Le discours du président russe Poutine lors de la onzième rencontre du Club Valdaï (Valdai International Discussion Club) a permis d’entendre pour la première fois de façon claire et précise de son chef, l’affirmation que la dédollarisation est en marche. Ce fut une étrange occurrence où Poutine joua à la fois son rôle de chef d’État et de leader antiSystème, et d’autre part le rôle d’une sorte d’anthropologue incrédule, demandant au bloc BAO, et particulièrement aux USA  : “Mais pourquoi faites-vous cela ?” (“pourquoi faites-vous ce que vous faites ?”), – c’est-à-dire, votre politique, votre frénésie de désordre et de pressions unilatérales, qui nous conduisent évidemment à chercher des alternatives au dollar ? Ou dit encore autrement, selon une expression employée par Poutine, “mais pourquoi sciez-vous la branche sur laquelle vous êtes assis, en nous poussant à diverses mesures contre vous, dont cette dédollarisation ?”
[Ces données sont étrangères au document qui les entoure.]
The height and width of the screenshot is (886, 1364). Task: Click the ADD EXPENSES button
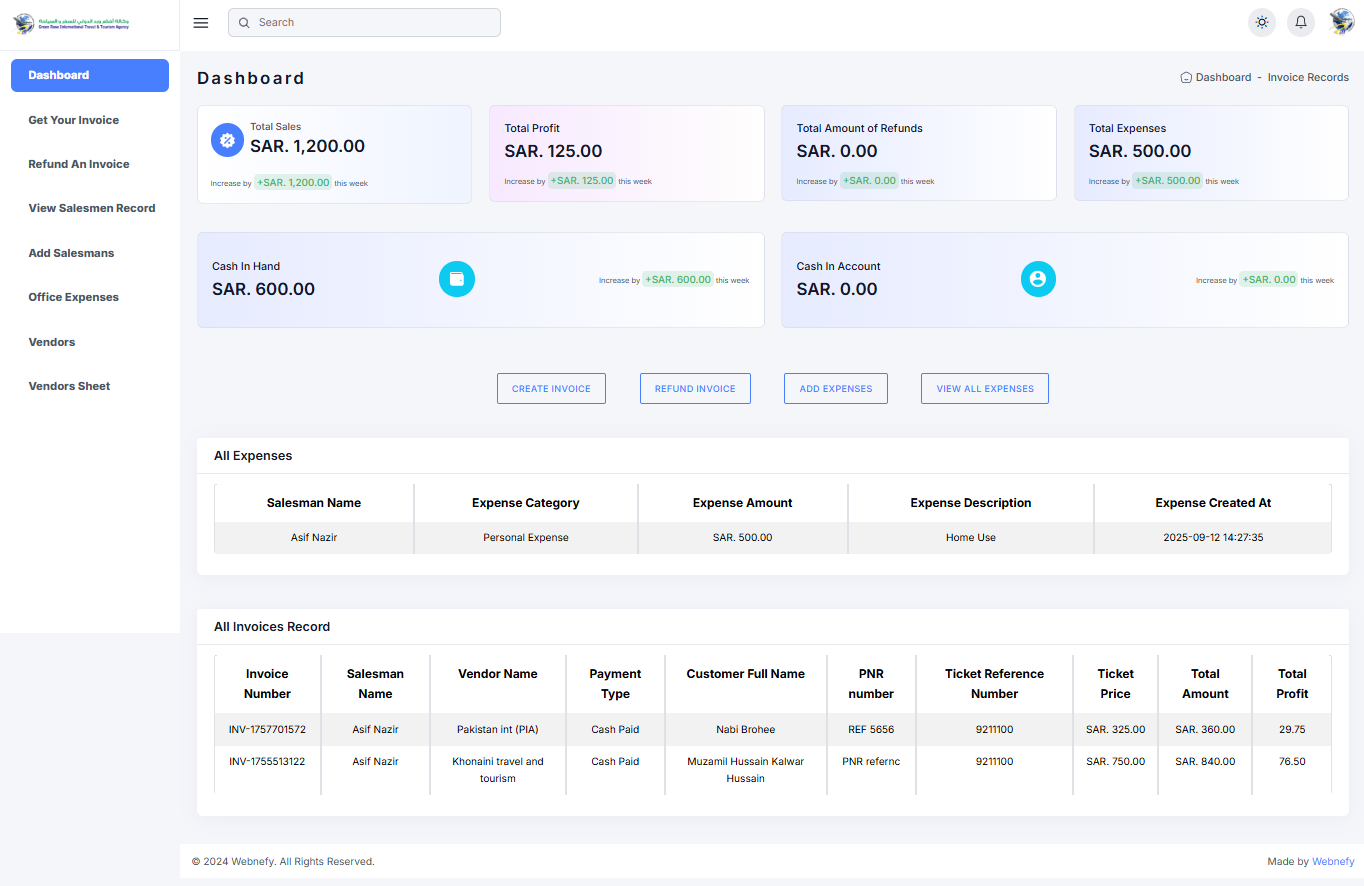click(836, 389)
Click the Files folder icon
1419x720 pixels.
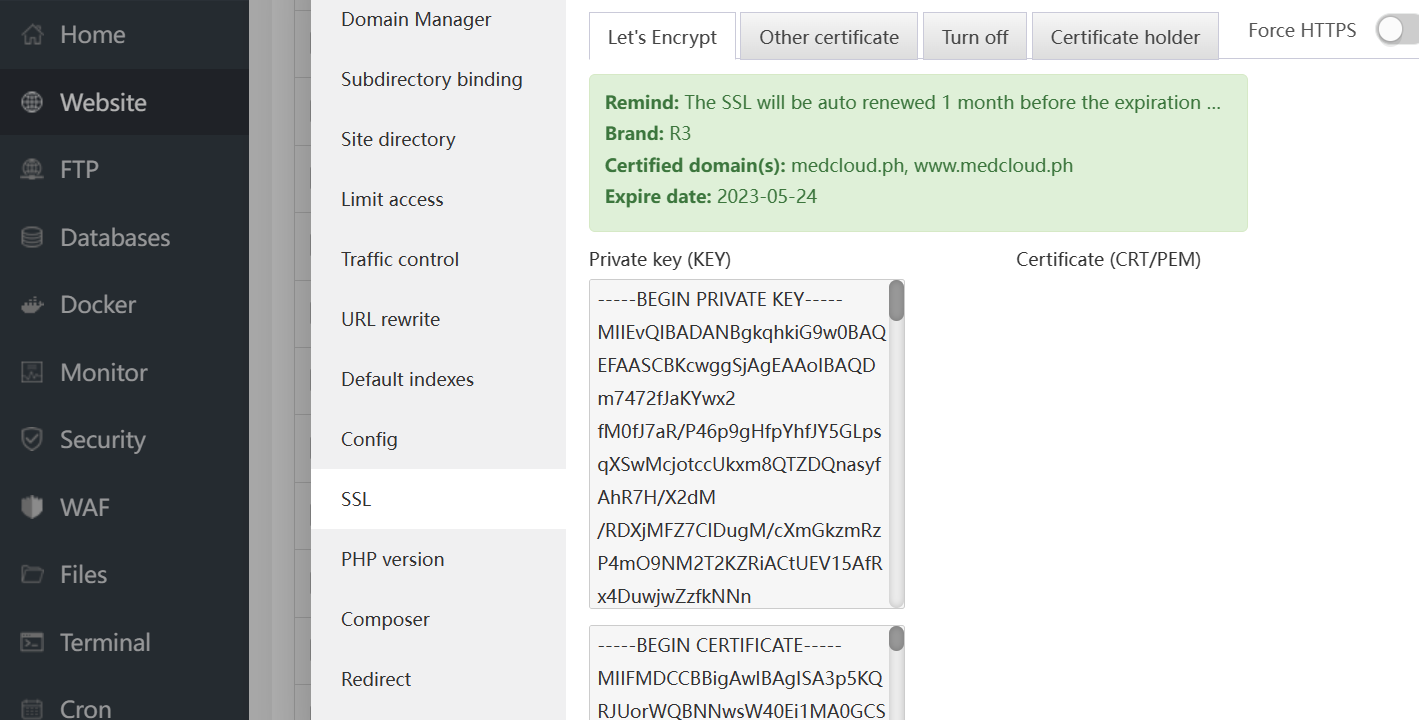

Pas de réponse certes, et aucun espoir d’en avoir, mais un discours intéressant et, effectivement, ces questions qui ne le sont pas moins. Nous nous concentrons sur cet aspect du discours de Poutine (la dédollarisation effective, déclenchée par les sanctions contre la Russie), mais on trouve d’autres aspects intéressants, tous marqués par une critique aigue des USA et du bloc BAO et par l’affirmation que la Russie, plus que jamais symbolisée par ce noble et puissant animal qu’est l’ours de la taïga, a décidé de suivre sa propre voie qui est de se tourner vers d’autres partenaires (“[L’ours] est considéré comme le maître de la taïga et, je le sais d’expérience, il ne veut pas vivre sous un autre climat où il ne serait pas à son aise. Quoi qu’il en soit, il ne cédera devant personne ; je pense que cela devrait être clairement compris... [...] La Russie a fait son choix, – nous voulons développer notre économie et les valeurs démocratiques. Nous y travaillons, notamment avec nos partenaires de l’Organisation de Coopération de Shanghai et avec les BRICS. Nous voulons que nos opinions soient respectées. Nous devons tous être prudents pour éviter de prendre des initiatives hâtives et dangereuses. Certains des acteurs de la scène mondiale semblent avoir oublié cette nécessité...”)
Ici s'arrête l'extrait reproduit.